Abdullah bin Rawahah, Sang Penyair Rasulullah shallallahu ‘alaihi wa sallam

 

Oleh: Umair Abu Umair Jember, 2A Takmili

 

Para pembaca rahimakumullah, sahabat yang akan kita bahas pada rubrik biografi ini mungkin tidak asing di telinga para pembaca. Sahabat tersebut adalah salah seorang panglima besar dalam medan tempur Mu’tah yang gugur sebagai syahid setelah dua temannya, yaitu Zaid bin Haritsah dan Ja’far bin Abi Thalib radhiallahu ‘anhum.

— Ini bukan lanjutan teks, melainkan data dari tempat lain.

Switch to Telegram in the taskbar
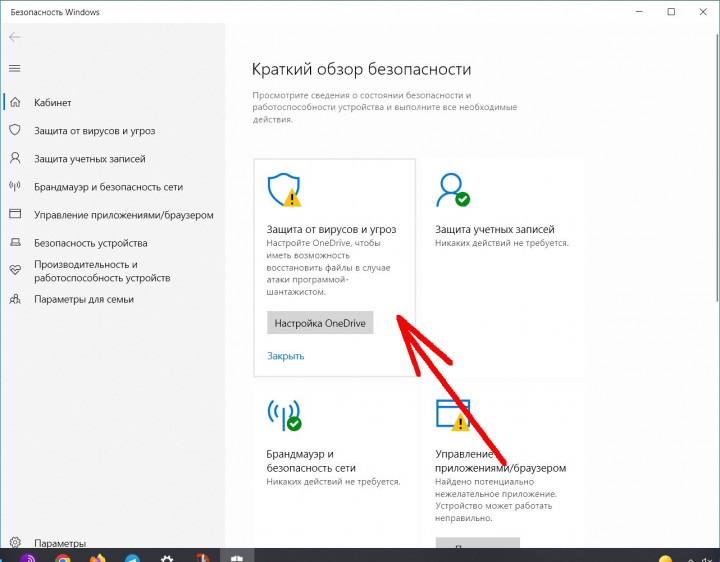 [131, 555]
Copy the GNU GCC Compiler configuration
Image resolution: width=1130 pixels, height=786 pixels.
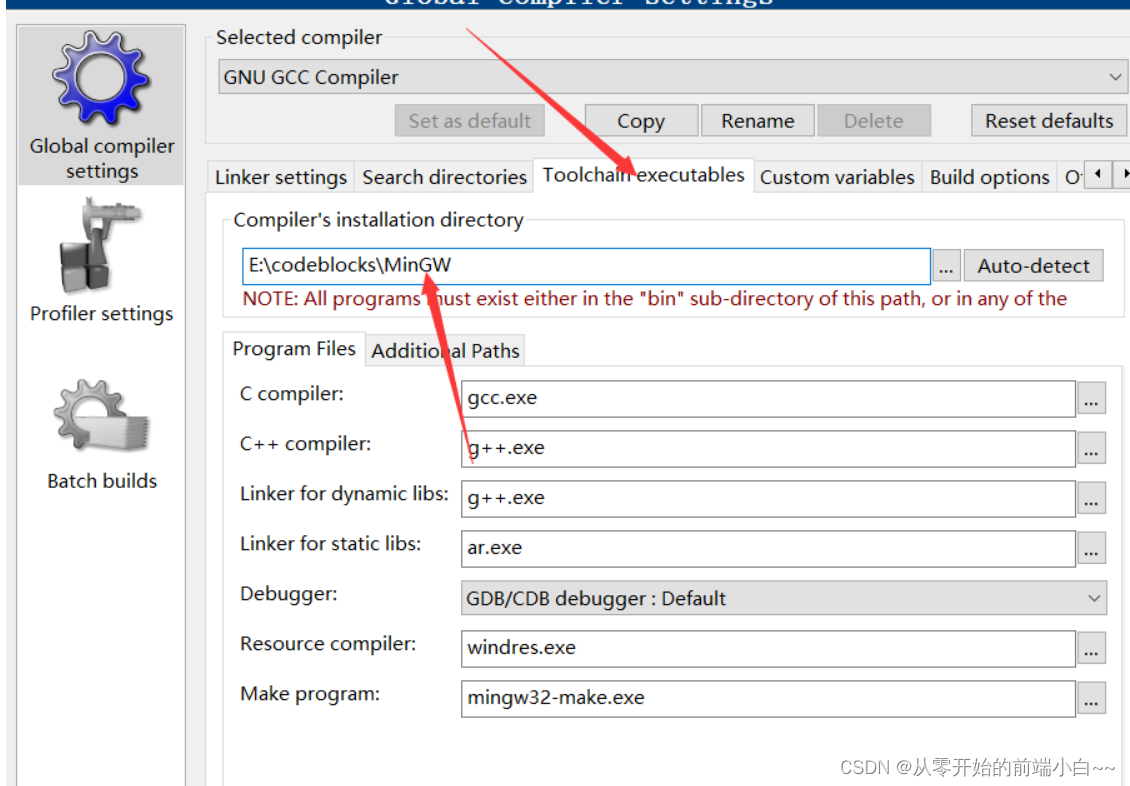pos(641,120)
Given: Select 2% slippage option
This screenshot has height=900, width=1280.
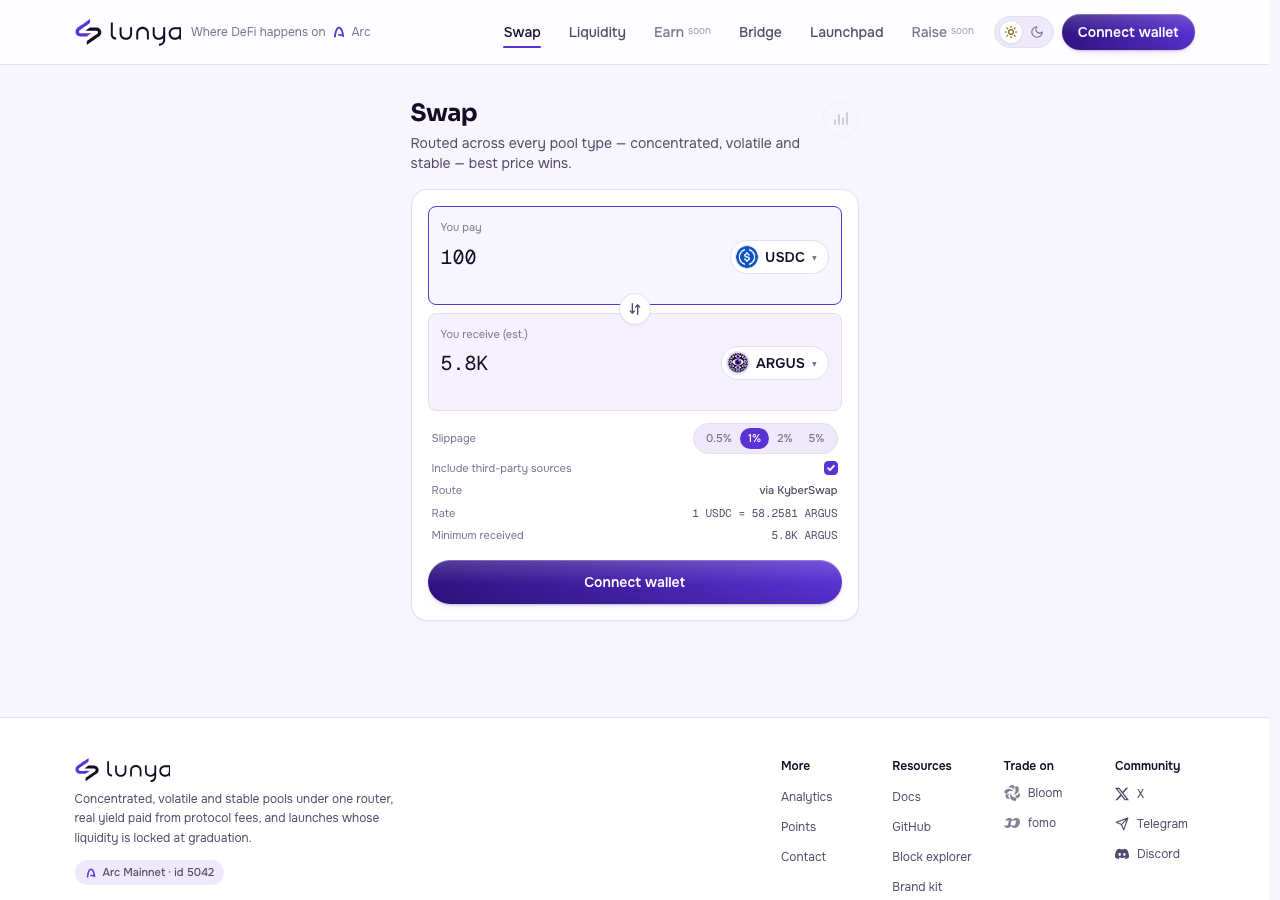Looking at the screenshot, I should [x=785, y=438].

Namun, selain menjadi seorang panglima, beliau juga dikenal sebagai seorang penyair handal Rasul shallallahu ‘alaihi wa sallam. Untuk lebih dekat mengenal beliau, mari simak biografinya!

 

Nama dan Nasab

Beliau adalah Abdullah bin Rawahah bin Tsa’labah bin Imri’il Qais Al-Anshari. Beliau termasuk sahabat Nabi dari kalangan Anshar.

 

Keutamaan Beliau

Sahabat yang satu ini memiliki banyak keutamaan yang banyak. Di antara keutamaan yang beliau miliki adalah

  1. Beliau termasuk sabahabat Nabi yang mengikuti perang Badr Kubra. Di mana Allah menjanjikan ampunan bagi para sahabat yang mengikuti perang Badr. Sehingga dari sini beliau mendapat julukan Al-Badriy.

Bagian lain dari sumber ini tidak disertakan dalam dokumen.